Tra chicchi di caffè e inflazione percepita

La corsa del prezzo del caffè potrebbe avere per l’economia un ruolo analogo a quello che ebbero un tempo i canarini in miniera: dare l’allarme per la presenza di gas tossici

Francesco Morosini
Chicchi di caffè: ecco il legame con l'inflazione percepita
Chicchi di caffè: ecco il legame con l'inflazione percepita

Che c’entra il prezzo del chicco di caffè con le perdite di Bank of Japan e le frenesie debitorie del governo a Tokyo? Zero, in apparenza. Eppure, questo accostamento un brivido potrebbe darlo. La corsa del prezzo del caffè potrebbe avere per l’economia un ruolo analogo a quello che ebbero un tempo i canarini in miniera: dare l’allarme per la presenza di gas tossici.

Analogamente, il prezzo del caffè materia prima dovrebbe ricordare ad Autorità monetarie e politiche che l’inflazione è piegata, ma la brace sotto cenere è calda.

Certo, prezzo del caffè e inflazione macroeconomica vanno distinti. Il primo paga pegno a fattori esogeni all’economia (la siccità, i mutamenti del clima); inoltre, a differenza del petrolio, è di consumo immediato più che un «bene per produrre altri beni». Di conseguenza i rialzi del prezzo del caffè hanno pochi effetti di trascinamento. Eppure le sue vicende meritano attenzione.

Ha ragione Andrea Illy, come riportato qualche giorno fa su questo giornale, a sottolineare che sul prezzo del caffè impattano variabili extraeconomiche.

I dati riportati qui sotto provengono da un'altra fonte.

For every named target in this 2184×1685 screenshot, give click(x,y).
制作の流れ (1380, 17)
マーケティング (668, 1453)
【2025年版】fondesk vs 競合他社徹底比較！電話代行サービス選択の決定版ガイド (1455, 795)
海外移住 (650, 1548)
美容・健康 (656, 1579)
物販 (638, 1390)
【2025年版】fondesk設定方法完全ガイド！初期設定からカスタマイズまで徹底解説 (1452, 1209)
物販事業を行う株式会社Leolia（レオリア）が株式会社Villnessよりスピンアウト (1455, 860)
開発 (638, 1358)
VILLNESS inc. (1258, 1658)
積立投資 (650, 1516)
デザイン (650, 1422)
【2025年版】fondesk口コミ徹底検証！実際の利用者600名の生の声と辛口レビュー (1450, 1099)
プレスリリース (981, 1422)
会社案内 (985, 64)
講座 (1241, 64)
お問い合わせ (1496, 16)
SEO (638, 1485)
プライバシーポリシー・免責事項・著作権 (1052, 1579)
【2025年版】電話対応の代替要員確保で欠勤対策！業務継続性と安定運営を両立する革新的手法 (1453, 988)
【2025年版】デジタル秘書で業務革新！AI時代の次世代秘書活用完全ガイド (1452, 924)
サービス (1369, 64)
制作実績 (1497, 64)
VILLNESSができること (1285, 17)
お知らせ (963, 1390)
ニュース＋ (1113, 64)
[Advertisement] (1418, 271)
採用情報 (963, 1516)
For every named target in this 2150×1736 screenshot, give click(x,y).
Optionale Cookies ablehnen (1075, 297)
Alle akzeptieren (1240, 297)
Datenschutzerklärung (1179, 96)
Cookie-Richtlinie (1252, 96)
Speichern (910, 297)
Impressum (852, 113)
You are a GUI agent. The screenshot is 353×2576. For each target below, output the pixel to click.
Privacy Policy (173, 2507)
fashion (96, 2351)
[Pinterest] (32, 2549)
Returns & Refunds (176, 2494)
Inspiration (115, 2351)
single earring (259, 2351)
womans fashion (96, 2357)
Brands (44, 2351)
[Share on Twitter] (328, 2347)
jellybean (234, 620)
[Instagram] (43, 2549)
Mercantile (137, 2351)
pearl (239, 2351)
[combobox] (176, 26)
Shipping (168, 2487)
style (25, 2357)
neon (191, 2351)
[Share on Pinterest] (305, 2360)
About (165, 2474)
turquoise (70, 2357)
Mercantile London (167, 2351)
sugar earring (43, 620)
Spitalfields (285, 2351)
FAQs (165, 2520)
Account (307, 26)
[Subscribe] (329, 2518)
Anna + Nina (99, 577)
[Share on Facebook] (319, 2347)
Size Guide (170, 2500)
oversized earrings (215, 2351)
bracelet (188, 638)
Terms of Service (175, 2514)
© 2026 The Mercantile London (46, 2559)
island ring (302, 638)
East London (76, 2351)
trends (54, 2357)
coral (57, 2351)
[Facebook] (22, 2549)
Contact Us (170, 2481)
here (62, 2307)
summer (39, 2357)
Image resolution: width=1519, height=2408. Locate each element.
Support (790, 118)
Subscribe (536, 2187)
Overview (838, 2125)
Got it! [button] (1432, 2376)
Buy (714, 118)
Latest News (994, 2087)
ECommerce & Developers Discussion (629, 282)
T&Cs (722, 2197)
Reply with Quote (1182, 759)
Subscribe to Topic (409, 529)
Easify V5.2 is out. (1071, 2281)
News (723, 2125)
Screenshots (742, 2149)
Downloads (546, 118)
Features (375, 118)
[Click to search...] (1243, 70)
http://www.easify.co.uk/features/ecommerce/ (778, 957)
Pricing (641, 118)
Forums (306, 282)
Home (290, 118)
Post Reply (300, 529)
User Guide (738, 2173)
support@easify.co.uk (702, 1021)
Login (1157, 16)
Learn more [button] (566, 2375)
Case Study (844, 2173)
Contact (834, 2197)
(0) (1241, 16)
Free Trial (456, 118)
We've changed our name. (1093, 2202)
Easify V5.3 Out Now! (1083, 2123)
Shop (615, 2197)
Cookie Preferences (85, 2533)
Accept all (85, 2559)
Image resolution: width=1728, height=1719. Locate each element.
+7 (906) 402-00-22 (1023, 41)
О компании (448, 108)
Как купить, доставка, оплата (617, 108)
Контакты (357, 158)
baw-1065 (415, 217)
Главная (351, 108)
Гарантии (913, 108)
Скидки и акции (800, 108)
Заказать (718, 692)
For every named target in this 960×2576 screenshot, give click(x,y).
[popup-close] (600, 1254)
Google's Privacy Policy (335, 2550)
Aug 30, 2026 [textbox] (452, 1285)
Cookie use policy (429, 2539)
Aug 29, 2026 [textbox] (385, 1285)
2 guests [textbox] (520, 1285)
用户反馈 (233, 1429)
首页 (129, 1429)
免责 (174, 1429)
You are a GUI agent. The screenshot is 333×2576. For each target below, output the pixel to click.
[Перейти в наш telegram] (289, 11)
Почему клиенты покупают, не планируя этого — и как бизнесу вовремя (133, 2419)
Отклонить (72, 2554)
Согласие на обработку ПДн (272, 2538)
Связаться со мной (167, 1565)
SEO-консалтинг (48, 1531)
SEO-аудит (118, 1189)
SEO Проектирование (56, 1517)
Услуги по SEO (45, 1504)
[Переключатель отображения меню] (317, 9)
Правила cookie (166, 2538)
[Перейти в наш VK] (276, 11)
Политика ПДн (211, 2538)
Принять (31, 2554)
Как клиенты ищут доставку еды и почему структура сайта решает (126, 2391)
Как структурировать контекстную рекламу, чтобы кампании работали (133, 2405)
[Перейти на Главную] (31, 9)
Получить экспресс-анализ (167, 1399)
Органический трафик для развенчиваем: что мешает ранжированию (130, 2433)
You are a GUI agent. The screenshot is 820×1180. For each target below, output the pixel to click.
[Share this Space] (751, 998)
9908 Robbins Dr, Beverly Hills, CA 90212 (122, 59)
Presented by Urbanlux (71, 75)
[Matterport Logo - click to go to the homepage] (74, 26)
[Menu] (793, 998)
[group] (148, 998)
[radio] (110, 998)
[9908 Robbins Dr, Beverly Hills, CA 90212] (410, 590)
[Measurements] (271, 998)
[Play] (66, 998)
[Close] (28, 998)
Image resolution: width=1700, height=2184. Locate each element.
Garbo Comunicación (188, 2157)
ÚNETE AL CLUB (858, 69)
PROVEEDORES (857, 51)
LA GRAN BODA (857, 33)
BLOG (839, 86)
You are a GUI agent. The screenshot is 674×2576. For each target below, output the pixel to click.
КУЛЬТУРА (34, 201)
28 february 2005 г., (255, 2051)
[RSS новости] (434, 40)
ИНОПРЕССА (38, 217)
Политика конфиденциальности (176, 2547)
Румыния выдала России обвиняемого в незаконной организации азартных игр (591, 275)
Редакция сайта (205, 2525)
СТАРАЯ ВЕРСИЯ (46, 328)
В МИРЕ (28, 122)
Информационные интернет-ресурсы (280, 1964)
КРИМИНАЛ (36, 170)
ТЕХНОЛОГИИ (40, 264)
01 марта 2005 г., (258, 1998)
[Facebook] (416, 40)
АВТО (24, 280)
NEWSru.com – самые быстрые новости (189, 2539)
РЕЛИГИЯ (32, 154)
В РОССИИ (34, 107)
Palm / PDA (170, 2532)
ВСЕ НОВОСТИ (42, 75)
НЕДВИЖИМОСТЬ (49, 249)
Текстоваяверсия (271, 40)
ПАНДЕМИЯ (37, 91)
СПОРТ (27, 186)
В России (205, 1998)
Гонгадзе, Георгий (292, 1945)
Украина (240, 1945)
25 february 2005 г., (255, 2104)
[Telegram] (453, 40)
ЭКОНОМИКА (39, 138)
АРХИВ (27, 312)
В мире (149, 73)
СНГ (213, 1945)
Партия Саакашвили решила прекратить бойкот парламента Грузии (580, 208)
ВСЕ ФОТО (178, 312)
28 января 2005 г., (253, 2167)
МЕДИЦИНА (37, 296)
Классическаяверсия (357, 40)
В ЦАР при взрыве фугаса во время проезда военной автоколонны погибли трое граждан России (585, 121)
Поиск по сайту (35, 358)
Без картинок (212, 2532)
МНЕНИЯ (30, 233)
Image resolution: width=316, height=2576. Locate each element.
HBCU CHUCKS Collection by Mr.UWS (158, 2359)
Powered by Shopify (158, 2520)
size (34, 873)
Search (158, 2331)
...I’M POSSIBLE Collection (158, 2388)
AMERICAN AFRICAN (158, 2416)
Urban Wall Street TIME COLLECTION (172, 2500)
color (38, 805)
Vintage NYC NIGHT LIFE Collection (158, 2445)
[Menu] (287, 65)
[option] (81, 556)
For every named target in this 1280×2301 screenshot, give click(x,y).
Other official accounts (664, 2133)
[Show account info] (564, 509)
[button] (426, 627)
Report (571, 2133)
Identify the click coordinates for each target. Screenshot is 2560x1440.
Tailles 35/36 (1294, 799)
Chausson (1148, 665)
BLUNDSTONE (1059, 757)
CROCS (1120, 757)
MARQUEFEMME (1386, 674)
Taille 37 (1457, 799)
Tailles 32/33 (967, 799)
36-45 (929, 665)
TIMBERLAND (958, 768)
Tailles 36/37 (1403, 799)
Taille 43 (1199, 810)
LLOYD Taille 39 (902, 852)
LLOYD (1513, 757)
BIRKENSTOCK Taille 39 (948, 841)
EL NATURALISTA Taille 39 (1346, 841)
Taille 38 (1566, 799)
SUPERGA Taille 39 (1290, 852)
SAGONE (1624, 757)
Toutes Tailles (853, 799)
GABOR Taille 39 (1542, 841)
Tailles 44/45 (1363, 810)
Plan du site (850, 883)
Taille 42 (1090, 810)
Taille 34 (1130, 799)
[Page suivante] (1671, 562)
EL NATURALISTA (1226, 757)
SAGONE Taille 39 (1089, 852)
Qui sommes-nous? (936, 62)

Resta il fatto che, se il prezzo del caffè cresce, per il consumatore è segno di inflazione generale. Quest’ultimo ragiona diversamente dall’economista, che pensa all’inflazione come variazioni nel tempo di un indice di prezzi.

All’opposto, per il consumatore conta il livello raggiunto dai prezzi sugli scaffali dei negozi. Se si aggiunge che il caffè è in compagnia di altri prodotti soprattutto alimentari, anch’essi rincarati, allora i prezzi alla distribuzione divengono percezioni collettive di caduta del potere di acquisto; cioè di malessere politico. Di conseguenza, la popolazione nel suo insieme è indotta a pensare che l’inflazione sia definitivamente piegata è solo un’illusione o, peggio, una bugia. Insomma, quello che accade al caffè ha valenza generale; e, come il ricordato “canarino”, segnale che c’è tensione sui prezzi.

La microeconomia del caffè riproduce al proprio interno le problematiche dell’intero sistema mondo. A partire dall’impatto delle tensioni geopolitiche sulla sua logistica. Ad esempio, gli aspetti bellici attorno al Canale di Suez e all’imbocco del Mar Rosso ne allungano la logistica, peggiorandone i costi. Poi il caffè, che appartiene alle soft commodities (beni coltivati, allevati invece che estratti), risente con esse di un mondo finanziario ipersensibile alle difficoltà e perciò orientato a coprirsi dai rischi ricorrendo al rialzo dei prezzi.

Poi c’è l’impatto ambientale: dal lato del caffè, come spiega il presidente di Illycaffè, ciò richiede innovazione di lettura culturale e conseguentemente di strategia. Le novità sono pure rischi che i mercati, come visto, prezzano al rialzo. Vale per il caffè e vale anche in ambito macro.

Di qui il richiamo iniziale e preoccupato al Giappone. Perché Tokio risponde a queste sfide con tanto debito pubblico sterilizzato negli interessi dalla Bank of Japan. Il rischio possibile è: perdita di credibilità di Bank of Japan medesima, esplosione dei tassi e inflazione al contempo. Si dirà che il Giappone è lontano. Peccato che analoghe tentazioni ci siano in Usa e nell’Ue: fare debito monetizzato dalla Banca centrale. L’inflazione è una possibilità messa in conto come la via più indolore per finanziare le varie transizioni. Illusione? Probabile.

Il prezzo del caffè, merita ripeterlo, fa da spia: nel sapore e nel piacere della tazzina si trovano infatti raccontate l’economia-mondo nonché le sue insidie.